Most major spacefaring nations have an agency that decides what can go into space from areas and organizations under their control. Without a referee, satellites will collide more often, and the resulting space-junk will collide with even more satellites.
> the whole point of starlink is low Earth orbit
And the problem with that is that there are limits to what can be put there without interfering with other uses. Other nations (and astronomers!) are already unhappy with the size of Starlink's constellation of low-earth satellites. They will *really* be unhappy if the US allows them to put 30K satellites there.
Their plan to fix the congestion and slowness involves launching 30,000 satellites, which IMO, is too many for any one country to approve. Space belongs to all of us, and we should not allow one country or one company to consume every possible orbital "slot".
Maybe they should boost their satellites into a higher orbit, so they won't need as many ... which comes with its own problem: latency. And maybe they should look into something like Google / Alphabet's Project Loon. https://x.company/projects/loon/
I like that they distributed many of the patents when they wound down the project, and that they signed a non-assertion pledge for many others. Hopefully, someone will utilize this knowledge to create a viable ISP for unserved and underserved low-income areas of the planet. Also: https://x.company/projects/taara/ is a great thing. Congrats to Alphabet / Google.
@gnu2 This is what economists would call an externality. Some of the costs of having those satellites in LEO isn't borne by #StarLink / #SpaceX, but by competitors, by the non-profit research organizations and government agencies who conduct astronomy, and lastly by people in general around the world. By spreading those costs out that way, it makes it harder to successfully pursue an objection, but we all suffer for it.

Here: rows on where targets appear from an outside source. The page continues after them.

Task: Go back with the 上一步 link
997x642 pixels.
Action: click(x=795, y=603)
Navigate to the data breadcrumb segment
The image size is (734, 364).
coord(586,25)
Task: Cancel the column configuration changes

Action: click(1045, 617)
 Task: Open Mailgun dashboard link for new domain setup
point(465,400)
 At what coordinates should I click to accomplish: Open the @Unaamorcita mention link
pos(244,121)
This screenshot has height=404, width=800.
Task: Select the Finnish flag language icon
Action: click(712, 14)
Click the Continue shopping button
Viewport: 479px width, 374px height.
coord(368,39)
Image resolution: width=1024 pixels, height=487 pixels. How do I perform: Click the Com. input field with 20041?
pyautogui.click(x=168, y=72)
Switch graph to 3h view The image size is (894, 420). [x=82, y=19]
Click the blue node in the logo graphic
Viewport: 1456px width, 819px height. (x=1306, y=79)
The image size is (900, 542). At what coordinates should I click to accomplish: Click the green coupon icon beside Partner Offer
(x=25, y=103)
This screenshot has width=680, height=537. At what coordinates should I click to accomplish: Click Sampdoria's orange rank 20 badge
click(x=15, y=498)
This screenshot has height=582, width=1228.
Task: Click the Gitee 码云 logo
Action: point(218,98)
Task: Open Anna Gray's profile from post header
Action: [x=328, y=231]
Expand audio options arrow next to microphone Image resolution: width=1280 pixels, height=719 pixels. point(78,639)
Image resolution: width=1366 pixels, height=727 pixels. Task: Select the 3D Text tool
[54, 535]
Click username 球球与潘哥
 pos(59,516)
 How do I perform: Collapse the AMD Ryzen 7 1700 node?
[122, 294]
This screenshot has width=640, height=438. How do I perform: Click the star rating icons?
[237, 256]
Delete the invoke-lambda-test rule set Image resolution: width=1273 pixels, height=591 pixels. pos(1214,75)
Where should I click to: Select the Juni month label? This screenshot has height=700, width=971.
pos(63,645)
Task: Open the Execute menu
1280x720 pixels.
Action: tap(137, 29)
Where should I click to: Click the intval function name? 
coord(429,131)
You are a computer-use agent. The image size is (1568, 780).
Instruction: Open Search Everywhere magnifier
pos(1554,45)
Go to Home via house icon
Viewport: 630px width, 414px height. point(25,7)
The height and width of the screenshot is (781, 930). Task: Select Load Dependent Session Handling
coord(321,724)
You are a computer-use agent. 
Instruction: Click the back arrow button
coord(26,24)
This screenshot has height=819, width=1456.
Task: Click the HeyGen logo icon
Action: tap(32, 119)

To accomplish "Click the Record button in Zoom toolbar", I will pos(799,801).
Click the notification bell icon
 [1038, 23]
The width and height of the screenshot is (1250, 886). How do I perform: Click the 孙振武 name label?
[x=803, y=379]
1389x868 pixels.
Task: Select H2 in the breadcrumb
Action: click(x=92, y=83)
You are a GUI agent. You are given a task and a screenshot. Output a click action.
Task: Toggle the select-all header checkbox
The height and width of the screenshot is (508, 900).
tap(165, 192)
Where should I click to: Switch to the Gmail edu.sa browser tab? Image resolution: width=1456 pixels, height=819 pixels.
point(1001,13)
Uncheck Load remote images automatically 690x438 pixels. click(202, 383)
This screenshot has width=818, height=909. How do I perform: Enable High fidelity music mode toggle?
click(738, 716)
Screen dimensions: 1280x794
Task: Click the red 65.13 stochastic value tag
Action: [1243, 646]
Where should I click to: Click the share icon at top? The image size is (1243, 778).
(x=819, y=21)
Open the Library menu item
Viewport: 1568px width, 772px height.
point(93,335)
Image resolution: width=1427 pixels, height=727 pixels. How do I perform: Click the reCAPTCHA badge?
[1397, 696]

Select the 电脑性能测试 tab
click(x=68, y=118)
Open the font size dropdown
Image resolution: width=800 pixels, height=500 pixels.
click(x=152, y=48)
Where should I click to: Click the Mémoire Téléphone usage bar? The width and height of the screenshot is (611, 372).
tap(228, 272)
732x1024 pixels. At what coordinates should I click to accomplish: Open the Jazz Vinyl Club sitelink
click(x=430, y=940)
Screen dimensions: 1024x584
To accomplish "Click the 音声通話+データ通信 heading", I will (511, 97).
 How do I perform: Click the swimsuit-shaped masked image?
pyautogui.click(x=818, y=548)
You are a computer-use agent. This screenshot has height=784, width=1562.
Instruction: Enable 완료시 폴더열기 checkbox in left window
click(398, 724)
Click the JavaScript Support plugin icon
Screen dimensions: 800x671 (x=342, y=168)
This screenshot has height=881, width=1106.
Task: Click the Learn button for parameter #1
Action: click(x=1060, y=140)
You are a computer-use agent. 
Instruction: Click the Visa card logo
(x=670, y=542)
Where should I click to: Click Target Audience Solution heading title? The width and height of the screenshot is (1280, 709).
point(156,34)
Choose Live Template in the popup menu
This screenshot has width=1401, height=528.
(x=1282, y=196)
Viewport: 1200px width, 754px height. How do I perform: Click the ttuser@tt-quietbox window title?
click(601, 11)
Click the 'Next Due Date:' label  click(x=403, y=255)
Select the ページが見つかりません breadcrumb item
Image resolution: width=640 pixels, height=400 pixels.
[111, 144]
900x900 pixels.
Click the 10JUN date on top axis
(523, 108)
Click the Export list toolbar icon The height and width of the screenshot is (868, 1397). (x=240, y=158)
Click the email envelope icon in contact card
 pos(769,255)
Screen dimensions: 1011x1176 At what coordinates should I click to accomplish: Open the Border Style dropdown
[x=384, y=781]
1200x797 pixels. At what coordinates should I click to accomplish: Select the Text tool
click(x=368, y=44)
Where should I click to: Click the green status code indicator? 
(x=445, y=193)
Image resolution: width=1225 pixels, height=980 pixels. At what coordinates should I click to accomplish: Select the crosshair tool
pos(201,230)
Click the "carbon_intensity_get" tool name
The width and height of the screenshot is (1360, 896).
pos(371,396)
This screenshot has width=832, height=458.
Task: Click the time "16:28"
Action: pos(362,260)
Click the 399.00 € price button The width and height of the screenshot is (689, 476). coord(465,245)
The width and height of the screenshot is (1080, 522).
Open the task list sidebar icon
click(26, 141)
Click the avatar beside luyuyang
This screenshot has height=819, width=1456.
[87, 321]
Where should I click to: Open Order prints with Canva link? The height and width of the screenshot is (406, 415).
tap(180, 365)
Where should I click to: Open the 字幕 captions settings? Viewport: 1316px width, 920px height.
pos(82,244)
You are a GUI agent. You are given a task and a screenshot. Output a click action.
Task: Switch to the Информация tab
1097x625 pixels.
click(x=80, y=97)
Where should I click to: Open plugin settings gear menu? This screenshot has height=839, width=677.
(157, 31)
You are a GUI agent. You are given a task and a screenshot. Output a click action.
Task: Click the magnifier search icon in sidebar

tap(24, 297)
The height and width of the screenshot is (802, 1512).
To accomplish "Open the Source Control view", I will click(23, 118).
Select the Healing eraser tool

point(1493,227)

An analogy would be putting up a giant factory with giant coal-fired boilers belching thick black smoke into the air. It costs the company nothing once the smoke is released, but the surrounding communities and those that are downwind certainly will pay for those smoke stacks.
So, no. I do not support letting anyone put whatever quantity of satellites they want into low-earth orbit. Put in something similar to the Project Loon balloons (which were able to keep themselves over an assigned area) or launch fewer satellites and put them in higher orbits where they can cover larger areas at once.